Federal health officials are reviewing new ways to improve the federally run marketplace established under the Affordable Care Act that went live in the fall of 2013.
“While we have made the process of purchasing insurance more transparent and made it simpler for consumers to get covered through HealthCare.gov, we know there is still work to do to make it easier for consumers to find the right plan for their families’ health needs and budgets, including the right provider or costs associated with plans,” stated Centers for Medicare and Medicaid Services spokesman Aaron Albright in an email.
No date has been set for when updates might occur, and exchange leaders are in the early stages of developing possible out-of-pocket cost calculators to help people choose a marketplace plan.
Illinois is the only state that has some version of a decision-making tool up and running.

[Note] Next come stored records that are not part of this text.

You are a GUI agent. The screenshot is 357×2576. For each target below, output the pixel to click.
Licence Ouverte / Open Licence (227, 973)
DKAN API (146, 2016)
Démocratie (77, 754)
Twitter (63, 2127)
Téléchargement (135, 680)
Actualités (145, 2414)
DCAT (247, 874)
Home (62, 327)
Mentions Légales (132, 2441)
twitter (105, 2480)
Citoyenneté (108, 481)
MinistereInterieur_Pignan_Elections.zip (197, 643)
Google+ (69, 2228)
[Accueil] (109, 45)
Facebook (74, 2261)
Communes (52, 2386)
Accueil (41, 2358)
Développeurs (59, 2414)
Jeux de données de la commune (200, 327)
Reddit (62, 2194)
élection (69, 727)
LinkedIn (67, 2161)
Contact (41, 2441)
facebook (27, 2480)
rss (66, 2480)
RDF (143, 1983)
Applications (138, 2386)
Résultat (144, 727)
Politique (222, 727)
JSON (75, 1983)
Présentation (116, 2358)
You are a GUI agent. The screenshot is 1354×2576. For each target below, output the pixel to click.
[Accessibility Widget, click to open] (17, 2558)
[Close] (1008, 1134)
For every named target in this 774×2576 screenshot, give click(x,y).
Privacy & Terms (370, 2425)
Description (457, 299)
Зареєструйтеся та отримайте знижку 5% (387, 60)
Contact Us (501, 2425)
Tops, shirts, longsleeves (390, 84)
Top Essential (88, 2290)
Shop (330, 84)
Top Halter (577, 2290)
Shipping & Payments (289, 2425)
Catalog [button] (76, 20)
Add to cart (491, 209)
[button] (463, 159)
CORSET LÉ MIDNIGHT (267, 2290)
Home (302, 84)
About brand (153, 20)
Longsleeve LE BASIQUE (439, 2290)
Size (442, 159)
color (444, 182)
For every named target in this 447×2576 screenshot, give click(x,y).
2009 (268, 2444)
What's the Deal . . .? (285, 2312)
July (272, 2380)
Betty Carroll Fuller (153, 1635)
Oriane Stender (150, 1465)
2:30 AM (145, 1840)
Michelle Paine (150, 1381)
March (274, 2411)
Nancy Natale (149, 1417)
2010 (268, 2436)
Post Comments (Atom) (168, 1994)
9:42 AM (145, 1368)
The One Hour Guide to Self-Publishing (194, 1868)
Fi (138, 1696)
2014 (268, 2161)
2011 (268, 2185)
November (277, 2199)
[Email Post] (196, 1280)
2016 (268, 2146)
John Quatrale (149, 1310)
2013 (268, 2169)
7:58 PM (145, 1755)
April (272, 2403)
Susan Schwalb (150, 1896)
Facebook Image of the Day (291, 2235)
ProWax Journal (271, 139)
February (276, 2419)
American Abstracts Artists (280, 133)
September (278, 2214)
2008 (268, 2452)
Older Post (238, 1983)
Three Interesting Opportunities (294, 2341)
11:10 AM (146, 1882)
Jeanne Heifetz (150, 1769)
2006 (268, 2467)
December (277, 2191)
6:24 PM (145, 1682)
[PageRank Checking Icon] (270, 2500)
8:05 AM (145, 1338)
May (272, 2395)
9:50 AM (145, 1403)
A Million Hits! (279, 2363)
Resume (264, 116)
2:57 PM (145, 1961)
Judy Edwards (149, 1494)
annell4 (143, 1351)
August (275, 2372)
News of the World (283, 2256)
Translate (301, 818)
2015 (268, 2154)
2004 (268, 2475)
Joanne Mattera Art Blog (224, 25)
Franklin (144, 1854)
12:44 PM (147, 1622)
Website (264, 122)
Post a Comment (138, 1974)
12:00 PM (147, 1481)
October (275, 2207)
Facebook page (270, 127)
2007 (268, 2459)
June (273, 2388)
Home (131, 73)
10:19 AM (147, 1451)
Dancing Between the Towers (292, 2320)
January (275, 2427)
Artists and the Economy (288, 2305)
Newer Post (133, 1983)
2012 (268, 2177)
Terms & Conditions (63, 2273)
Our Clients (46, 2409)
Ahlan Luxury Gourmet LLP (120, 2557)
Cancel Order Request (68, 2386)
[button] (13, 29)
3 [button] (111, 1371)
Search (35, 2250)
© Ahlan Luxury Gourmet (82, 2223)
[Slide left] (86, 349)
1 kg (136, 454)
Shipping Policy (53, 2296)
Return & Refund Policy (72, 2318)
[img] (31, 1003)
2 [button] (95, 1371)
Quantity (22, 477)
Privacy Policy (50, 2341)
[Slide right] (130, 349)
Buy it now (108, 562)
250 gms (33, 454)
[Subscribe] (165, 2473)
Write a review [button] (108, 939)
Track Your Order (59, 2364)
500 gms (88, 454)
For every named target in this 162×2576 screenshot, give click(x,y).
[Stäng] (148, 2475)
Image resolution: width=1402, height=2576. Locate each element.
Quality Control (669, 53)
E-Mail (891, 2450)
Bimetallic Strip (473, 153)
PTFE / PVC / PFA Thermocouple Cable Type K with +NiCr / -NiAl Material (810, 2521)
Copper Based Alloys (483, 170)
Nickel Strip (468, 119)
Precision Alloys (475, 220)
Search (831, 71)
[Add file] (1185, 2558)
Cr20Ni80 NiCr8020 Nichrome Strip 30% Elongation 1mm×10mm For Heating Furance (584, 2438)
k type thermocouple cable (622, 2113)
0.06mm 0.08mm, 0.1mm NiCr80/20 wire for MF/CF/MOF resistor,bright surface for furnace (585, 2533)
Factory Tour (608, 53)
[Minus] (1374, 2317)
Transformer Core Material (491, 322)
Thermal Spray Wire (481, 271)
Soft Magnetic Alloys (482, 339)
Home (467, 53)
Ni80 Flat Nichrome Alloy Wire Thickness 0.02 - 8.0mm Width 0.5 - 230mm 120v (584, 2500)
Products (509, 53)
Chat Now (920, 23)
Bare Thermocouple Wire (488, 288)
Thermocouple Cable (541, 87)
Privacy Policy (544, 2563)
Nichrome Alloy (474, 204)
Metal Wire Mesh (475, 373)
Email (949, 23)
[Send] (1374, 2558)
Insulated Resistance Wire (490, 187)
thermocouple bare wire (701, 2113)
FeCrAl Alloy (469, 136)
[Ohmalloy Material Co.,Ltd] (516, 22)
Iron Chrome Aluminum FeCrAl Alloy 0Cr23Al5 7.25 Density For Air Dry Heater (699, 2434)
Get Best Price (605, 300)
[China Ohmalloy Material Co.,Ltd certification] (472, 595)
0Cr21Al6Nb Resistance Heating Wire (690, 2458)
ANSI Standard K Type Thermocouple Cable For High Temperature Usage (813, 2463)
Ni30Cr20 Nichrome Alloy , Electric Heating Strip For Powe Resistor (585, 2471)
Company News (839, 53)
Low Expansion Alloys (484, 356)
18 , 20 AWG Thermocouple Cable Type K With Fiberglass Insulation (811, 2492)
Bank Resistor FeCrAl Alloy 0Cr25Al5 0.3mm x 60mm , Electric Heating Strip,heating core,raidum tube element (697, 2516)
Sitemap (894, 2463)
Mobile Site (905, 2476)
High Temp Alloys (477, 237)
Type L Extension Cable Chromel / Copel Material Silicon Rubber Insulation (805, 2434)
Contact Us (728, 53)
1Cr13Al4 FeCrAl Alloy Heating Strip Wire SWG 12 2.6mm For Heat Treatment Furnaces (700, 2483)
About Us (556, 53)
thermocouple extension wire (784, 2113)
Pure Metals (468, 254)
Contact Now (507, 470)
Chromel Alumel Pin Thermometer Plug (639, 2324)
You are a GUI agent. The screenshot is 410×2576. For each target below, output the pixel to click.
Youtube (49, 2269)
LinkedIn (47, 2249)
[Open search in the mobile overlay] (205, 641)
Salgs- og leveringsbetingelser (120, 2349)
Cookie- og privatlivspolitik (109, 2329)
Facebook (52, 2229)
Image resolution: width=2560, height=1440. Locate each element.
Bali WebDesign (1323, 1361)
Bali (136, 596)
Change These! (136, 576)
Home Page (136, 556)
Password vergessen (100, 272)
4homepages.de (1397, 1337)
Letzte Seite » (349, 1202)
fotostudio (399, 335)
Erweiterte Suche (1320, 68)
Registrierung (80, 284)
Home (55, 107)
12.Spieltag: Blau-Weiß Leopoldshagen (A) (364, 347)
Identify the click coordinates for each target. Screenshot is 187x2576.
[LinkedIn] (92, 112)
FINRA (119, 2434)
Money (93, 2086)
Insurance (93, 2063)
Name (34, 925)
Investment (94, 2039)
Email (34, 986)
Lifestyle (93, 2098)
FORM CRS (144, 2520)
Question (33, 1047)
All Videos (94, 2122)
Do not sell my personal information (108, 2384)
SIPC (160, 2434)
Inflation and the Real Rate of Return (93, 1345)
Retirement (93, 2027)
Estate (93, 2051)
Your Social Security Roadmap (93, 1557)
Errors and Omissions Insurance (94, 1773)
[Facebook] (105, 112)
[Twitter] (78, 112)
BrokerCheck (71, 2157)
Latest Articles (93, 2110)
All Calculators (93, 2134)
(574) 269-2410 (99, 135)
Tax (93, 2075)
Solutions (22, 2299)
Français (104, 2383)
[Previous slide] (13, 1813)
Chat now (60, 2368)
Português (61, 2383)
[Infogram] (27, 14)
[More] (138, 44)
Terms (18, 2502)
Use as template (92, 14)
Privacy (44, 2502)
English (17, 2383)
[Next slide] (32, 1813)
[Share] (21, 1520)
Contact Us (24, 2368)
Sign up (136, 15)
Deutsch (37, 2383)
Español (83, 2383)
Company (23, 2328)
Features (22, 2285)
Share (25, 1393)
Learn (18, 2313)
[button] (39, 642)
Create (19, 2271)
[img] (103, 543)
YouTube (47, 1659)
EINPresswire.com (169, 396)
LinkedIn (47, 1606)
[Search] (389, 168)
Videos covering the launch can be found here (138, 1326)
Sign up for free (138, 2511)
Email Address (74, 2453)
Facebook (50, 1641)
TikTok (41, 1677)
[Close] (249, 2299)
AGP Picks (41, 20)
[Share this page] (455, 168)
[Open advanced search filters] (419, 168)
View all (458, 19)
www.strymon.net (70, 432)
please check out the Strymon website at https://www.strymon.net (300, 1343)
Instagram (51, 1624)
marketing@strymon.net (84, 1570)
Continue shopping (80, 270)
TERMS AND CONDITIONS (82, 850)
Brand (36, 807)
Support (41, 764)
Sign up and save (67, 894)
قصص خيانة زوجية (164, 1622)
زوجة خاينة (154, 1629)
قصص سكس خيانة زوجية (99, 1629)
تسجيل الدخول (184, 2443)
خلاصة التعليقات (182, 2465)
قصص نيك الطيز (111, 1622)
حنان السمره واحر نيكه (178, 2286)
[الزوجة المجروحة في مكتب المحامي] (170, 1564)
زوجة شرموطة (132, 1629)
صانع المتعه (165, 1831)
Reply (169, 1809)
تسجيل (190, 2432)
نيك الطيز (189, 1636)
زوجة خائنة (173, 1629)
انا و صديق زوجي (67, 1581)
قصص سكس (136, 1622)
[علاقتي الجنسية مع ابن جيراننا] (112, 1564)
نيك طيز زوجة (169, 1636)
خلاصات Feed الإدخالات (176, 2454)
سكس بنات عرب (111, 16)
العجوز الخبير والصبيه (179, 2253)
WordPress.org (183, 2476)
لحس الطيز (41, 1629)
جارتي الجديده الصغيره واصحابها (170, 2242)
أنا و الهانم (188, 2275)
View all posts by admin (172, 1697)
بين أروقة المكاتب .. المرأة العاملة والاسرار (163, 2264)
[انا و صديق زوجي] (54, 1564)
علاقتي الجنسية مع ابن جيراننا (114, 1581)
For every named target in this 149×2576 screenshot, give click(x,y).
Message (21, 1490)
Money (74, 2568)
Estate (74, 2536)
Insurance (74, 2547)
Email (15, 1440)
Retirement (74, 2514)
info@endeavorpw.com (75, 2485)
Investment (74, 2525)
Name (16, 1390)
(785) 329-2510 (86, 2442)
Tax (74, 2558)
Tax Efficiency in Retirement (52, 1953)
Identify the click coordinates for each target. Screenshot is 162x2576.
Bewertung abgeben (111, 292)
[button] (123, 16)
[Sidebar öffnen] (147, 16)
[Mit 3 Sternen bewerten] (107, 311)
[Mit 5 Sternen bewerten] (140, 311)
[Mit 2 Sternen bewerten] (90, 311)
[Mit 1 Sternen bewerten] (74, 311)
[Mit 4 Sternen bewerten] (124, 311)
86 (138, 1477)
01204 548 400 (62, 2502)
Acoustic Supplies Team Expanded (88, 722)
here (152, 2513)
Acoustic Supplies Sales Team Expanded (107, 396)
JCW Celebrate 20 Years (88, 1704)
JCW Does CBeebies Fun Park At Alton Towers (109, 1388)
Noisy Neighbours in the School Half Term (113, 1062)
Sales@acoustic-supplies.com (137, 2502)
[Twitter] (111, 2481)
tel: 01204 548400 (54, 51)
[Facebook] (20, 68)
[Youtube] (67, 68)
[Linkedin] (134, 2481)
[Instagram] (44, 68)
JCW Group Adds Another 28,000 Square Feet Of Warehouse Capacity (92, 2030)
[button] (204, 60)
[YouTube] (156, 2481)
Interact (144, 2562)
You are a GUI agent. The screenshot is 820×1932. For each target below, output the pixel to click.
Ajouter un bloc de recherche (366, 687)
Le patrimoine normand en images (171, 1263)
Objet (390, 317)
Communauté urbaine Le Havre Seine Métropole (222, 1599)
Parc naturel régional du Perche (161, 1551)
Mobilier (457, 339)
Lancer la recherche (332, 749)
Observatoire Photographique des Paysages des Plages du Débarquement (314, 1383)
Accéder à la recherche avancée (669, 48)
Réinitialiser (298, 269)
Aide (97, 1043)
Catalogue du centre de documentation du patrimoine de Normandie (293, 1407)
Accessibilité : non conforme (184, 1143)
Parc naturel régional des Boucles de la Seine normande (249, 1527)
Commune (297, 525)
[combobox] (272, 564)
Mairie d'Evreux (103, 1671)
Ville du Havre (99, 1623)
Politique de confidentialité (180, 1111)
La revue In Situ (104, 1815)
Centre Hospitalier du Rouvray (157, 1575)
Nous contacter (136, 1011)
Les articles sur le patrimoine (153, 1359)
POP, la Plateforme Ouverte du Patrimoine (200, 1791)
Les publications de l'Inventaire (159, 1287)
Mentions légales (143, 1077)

Researchers, including Tom Baker from the University of Pennsylvania, say the sooner these tools are available, the better.
“What’s easy to know is your premium, and what’s easy to know is the deductible,” he said. “What is very hard to know without a good decision support tool is what your costs are likely to be over the course of the year, given your situation.”
Baker is co-founder of a company that’s developing such decision-making tools. Making decisions based on a huge list of plan options on federally run marketplaces in Pennsylvania and elsewhere may lead to poorer choices.
People may pay too much for a plan and for services they won’t need, or they may pay too little upfront, with even greater costs down the road. That’s what his research and that of others is finding in private-employer marketplaces.
Federal marketplace leaders are currently meeting with experts about this, and they’ve also solicited public comments on the issue. Other marketplace changes involve requiring insurers to update their provider networks monthly.